Alasan saya; konflik sudah lama berlalu. Para pimpinan dan pelakunya sudah bermaaf-maafan. Bahkan sekarang sebagian tokoh-tokohnya ada yang bekerja sama yang dulu notabene saling bermusuhan. Misalnya Muallim Muzakkir Manaf menjadi tim pemenangan Prabowo-Sandi. Itu bisa menjadi simbol reintegrasi.
Saya sendiri sudah “me-nol-kan” kebencian kepada seluruh yang pernah menjadi musuh pada masa konflik Aceh. Saya sama sekali tidak ingin membangkitkan sentimen; ayah saya ditangkap, disiksa dan dipenjara, rumah kami dibakar, harta benda dirampas, keluarga dikucilkan, diracun, diburu dengan anjing, dikepung, dan ditembaki. Masa itu adalah masa perang, semua bisa saja terjadi.

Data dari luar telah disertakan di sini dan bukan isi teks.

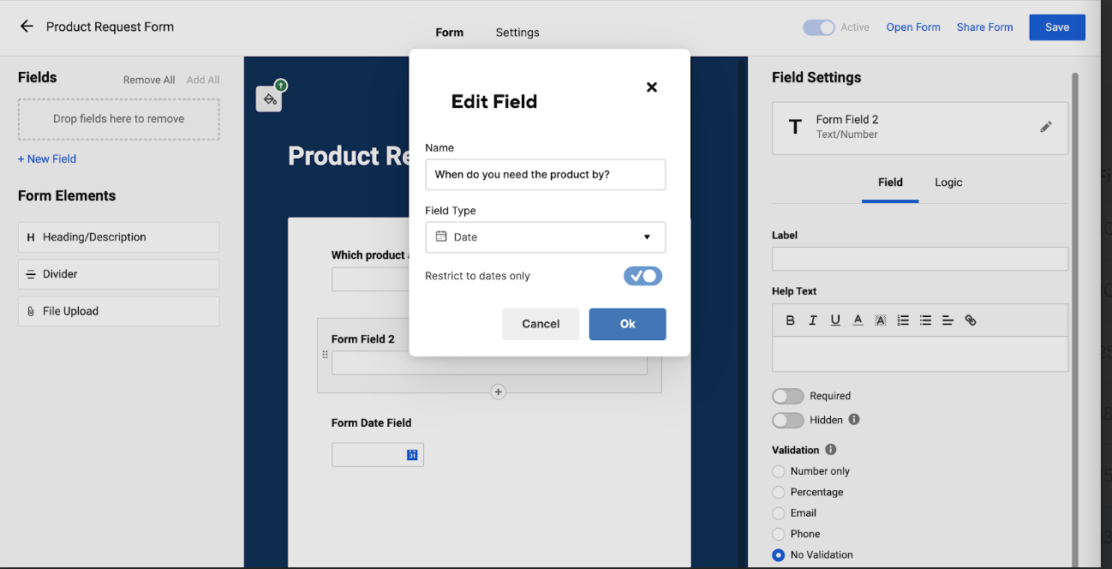Open the form via the Open Form link
This screenshot has width=1112, height=569.
[912, 27]
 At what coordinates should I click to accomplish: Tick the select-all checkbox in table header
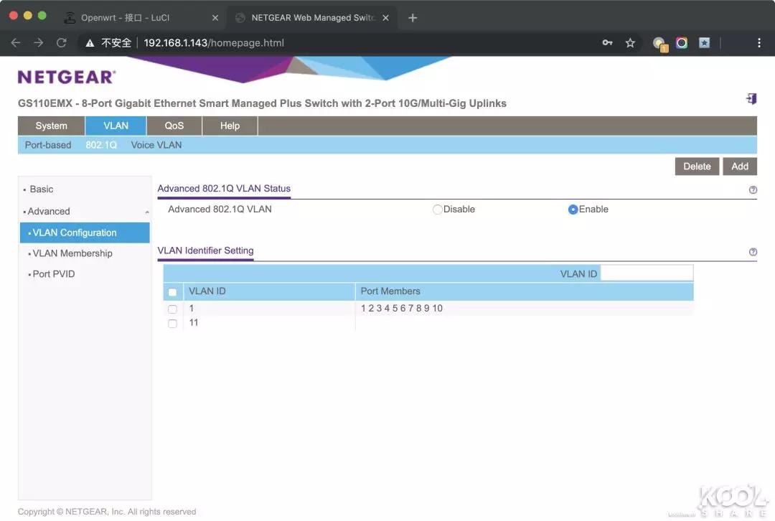pos(172,292)
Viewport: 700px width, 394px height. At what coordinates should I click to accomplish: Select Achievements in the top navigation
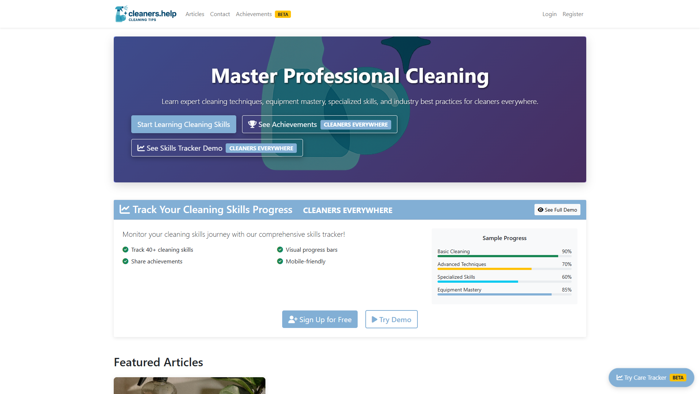(x=254, y=14)
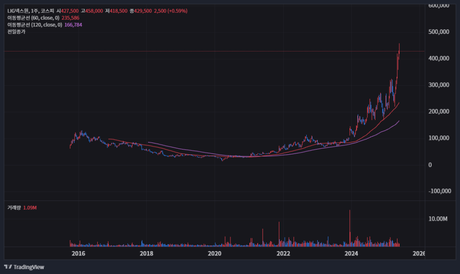Screen dimensions: 460x274
Task: Click the tallest volume spike near 2024
Action: click(350, 228)
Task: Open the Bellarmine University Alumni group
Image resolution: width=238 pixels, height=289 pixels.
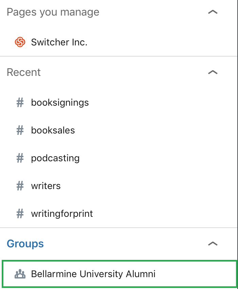Action: (x=93, y=274)
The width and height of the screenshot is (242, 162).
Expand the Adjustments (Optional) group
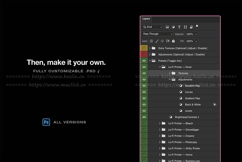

Pelajaran dari peristiwa itu adalah kejahatan tidak serta merta dibalas segera. Sering sekali balasan atas kejahatan kita di saat sedang tidur dan makan enak. Korupsi sekarang belum tentu dihukum besok. Begitupun dalam kasus dugaan kejahatan HAM berat ini, sudah 20 tahun berlalu, justru baru sekarang diungkap. Oleh karenanya sebelum berbuat jahat fikirkan apa “karmanya” yang akan terjadi sepuluh atau dua puluh tahun ke depan terhadap kita
(Mendale, Selasa, 16 Juni 2020)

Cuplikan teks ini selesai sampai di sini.